Domain Name Service (DNS)

• convert domain names (human readable) to IP addresses (uniquely identifying host)
• DNS is an implementation of a hierarchical, replicated, distributed database
• database is read-only for DNS
• at least two servers for each domain
• each host knows how to reach "its" DNS server(s)
• each DNS server is either at the root of the tree, or knows how to reach a DNS server higher up the tree
• each DNS server also knows what DNS servers are directly below it in the tree

DNS resolution

• looking for translation of www.inria.fr:
• I check my cache
• I ask my DNS server for the translation
• my DNS server either:
  • asks its server for the translation, or
  • gives me the name of its server
• eventually, the request reaches one of the root servers for .fr
• the root server for .fr transfers the request to inria.fr
• inria.fr provides the reply, either directly to me or through the servers

DNS questions

• distributed?
• central point of failure?
• stateless?

IP Addresses

• 32 bits, eg 128.171.44.7
• each packet must be self-routing based only on the address
• impossible for routers to route to 2^{32} individual hosts (especially in 1969)
• also impossible to exchange information about 2^{32} individual hosts
• so, give the IP address structure:
  • a network part
  • a host part
• from outside, only route to networks
• within a network, route to host
• two-level hierarchy

IP Host Routing

• each host is configured with the IP address of a default router, which must be on the same network
• to send packet to a destination host,
• compare destination address with your destination address:
  • if network part is the same, use network-specific mechanism (e.g. for ethernet, use ARP) to send packet directly to host
  • otherwise, use network-specific mechanism to send packet to router
• so, IP host routing is always reduced to sending to a host on the "directly attached" network
• simple, universal algorithm

Network and Host parts

• Class-based addressing
• Subnetting
• Classless addressing (Classless Inter-Domain Routing, CIDR)

Class-based addressing

• Class A addresses start with a 0 bit, followed by 7 bits of network ID and 24 bits of host ID
• Class B addresses start with 10, followed by 14 bits of network ID and 16 bits of host ID
• Class C addresses start with 110, followed by 21 bits of network ID and 8 bits of host ID
• Problems:
  • Class B is too large (uses too many bits)
  • Class C is too small for a lot of organizations (e.g.

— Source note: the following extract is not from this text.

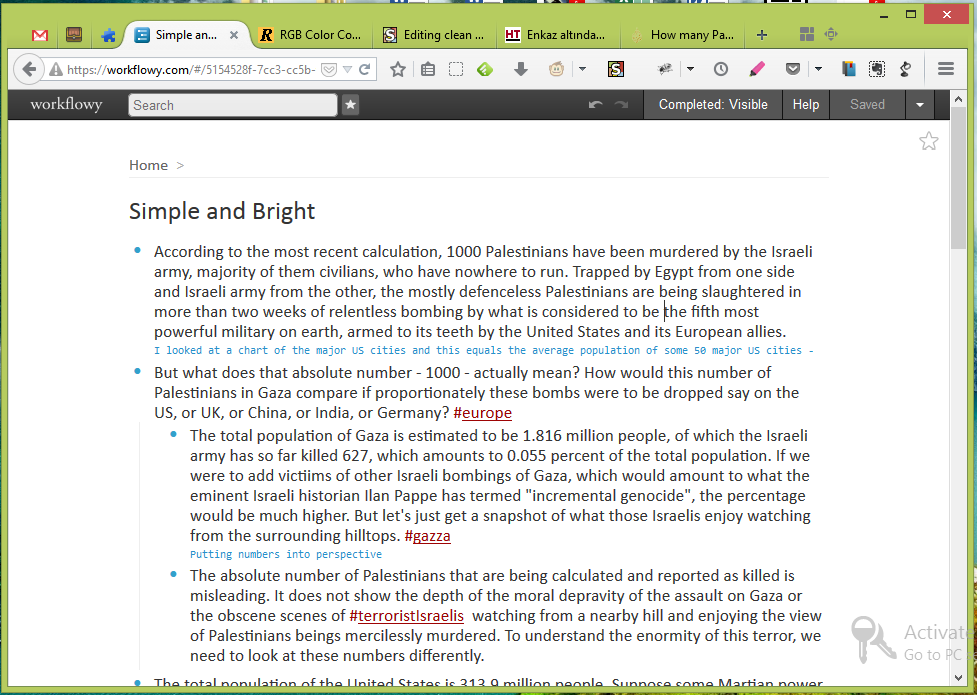Open the Evernote Web Clipper extension
Viewport: 977px width, 695px height.
[877, 69]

ISP, company)
  • don't ever want to renumber, so sign up for largest possible block
  • soon (1994?) "ran out" of class B addresses

Subnetting

• split big network into smaller networks
• use a network mask to identify the network part of the address
• e.g. 255.255.255.192 identifies a subnetwork with 64 host addresses
• from outside network, send to network (identified by class)
• within network, use network mask to find subnetwork/host parts

CIDR

• use network masks to route also from outside of network
• no longer need classes
• a single large network can include smaller networks which can include smaller networks (flexible hierarchy)